Property developers are courting home buyers with additional direct discounts or rebates, days after the government introduced new measures to cool the private residential market.

Some are also raising commissions to get agents to bring buyers to their launches, in anticipation of buying sentiment being hit by higher Additional Buyer's Stamp Duty (ABSD) rates and tighter loan limits introduced on Thursday (July 5).

Oxley Holdings has offered an additional 5 per cent to 7 per cent stamp duty discount "for this weekend only" at its Affinity At Serangoon project, as seen in its newspaper advertisement on Saturday.

The price of a one-bedroom unit fell to $676,000 from the June 30 price of $712,000, while a two-bedroom unit now costs $878,000, down from $945,000, and a three-bedder around $1.19 million from $1.27 million.

OrangeTee & Tie head of consultancy and research Christine Sun said: "As of now, we're not seeing huge discounts being offered, more in the range of about 3 to 5 per cent possibly to offset the impact of ABSD." She said that agent commissions could be raised too.

National Development Minister Lawrence Wong said that the cooling measures were introduced because of concerns that the sharp recovery in private home prices "is running ahead of economic fundamentals".

Citing rising interest rates and a large supply of units in the pipeline, he said the aim is to avoid a severe correction later that could have more destabilising consequences.

There were about 24,000 unsold units from projects with planning approval as of last month.
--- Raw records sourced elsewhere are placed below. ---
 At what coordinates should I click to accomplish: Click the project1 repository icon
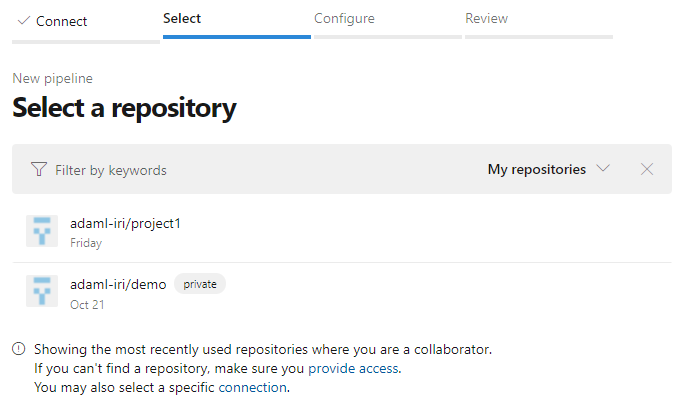pos(42,231)
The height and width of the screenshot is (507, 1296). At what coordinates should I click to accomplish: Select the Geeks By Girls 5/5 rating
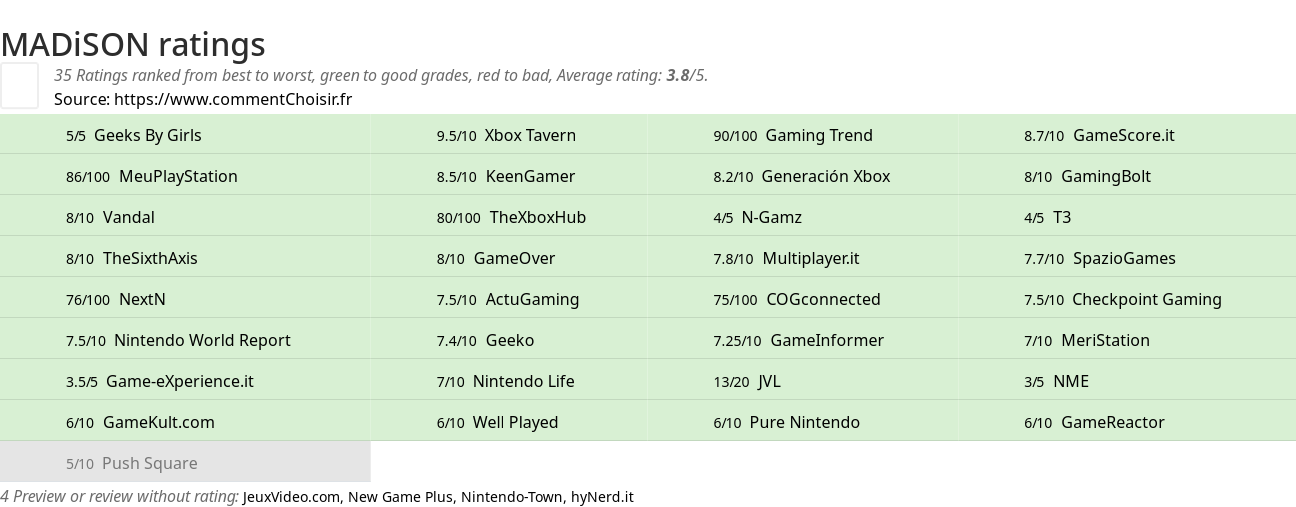(x=185, y=135)
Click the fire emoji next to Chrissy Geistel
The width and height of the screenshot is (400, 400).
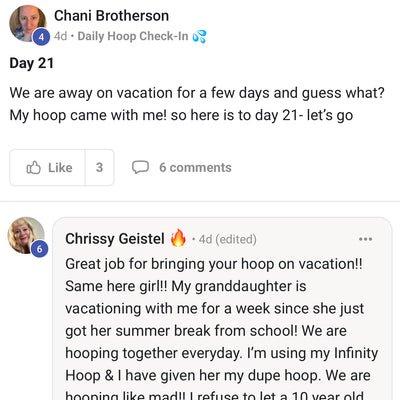point(178,238)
In addition, more than 30,000 existing private housing units remain vacant.

At Logan Property and Nanshan Group's Stirling Residences showroom yesterday, Mr Noah Lee, 34, and his wife, Cris Tay, 31, said they were offered a 126 square-metre four bedroom unit for $2.08 million, down from $2.29 million a week ago.

Mr Chng Chee Beow, executive director of Logan Property (Singapore) said: "Because we only released 380 units in our first phase, we had to re-adjust the pricing for these units. However, we still maintained pricing with a consistent average of $1,800 psf for the entire 1,259-unit project."
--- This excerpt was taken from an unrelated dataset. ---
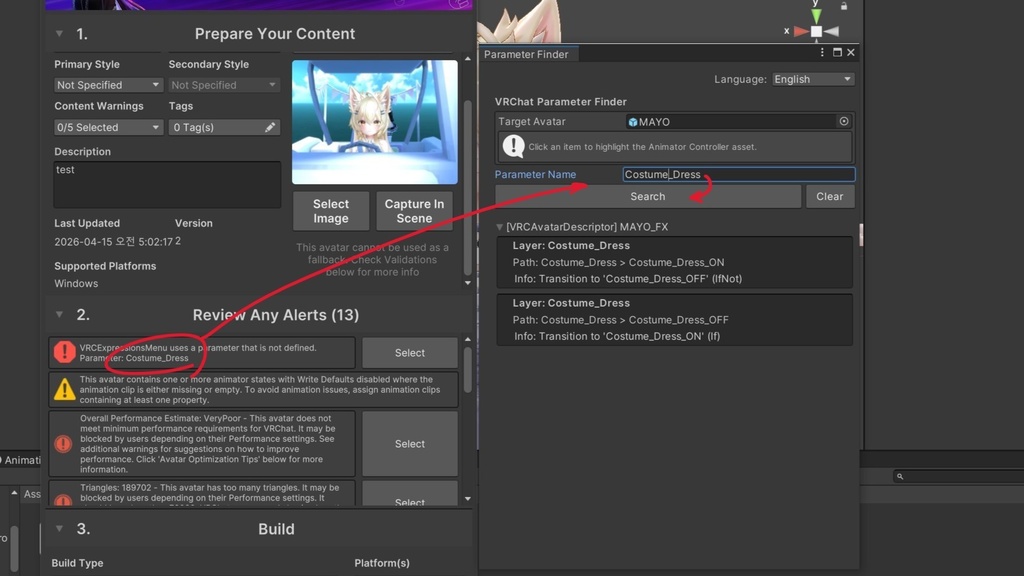This screenshot has width=1024, height=576.
Task: Collapse the [VRCAvatarDescriptor] MAYO_FX foldout
Action: [499, 227]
To date, more than 55 per cent of phase 1 - or 210 units - have been sold, with close to 200 units sold on Thursday alone. The one-bedroom and two bed-room apartments in the Queenstown development were most popular, he said.

The Straits Times understands that discounts may be offered at projects including Bijou, Sixteen35, Martin Modern, Kandis Residences, Wallich Residences, Sims Urban Oasis, and 33 Residences.

JLL national research director Ong Teck Hui said developers with upcoming launches may be in a dilemma. Some may postpone their launches for fear of poor sales take-up while others may want to gauge market response to existing launches before deciding if they want to lower their launch prices.

Ms Sun said for projects that will be launched a few months later, developers still have time to change their marketing and pricing strategies.

Sim Lian Development, which acquired Tampines Court for a record $970 million in August last year, said it is "digesting the new measures and will monitor the market." CapitaLand, UOL Group and GuocoLand declined to comment.

A Knight Frank agent, who is marketing Affinity and declined to be named, said the measures have moved some developers to take unusual steps to boost demand.

"Normally on the first day of launch, they will put the developer's contact information in the newspaper advertisement. Now they are including individual marketing agents' names as well, because they want more buyers in," she said.

Adapted from The Straits Times, 7 July 2018.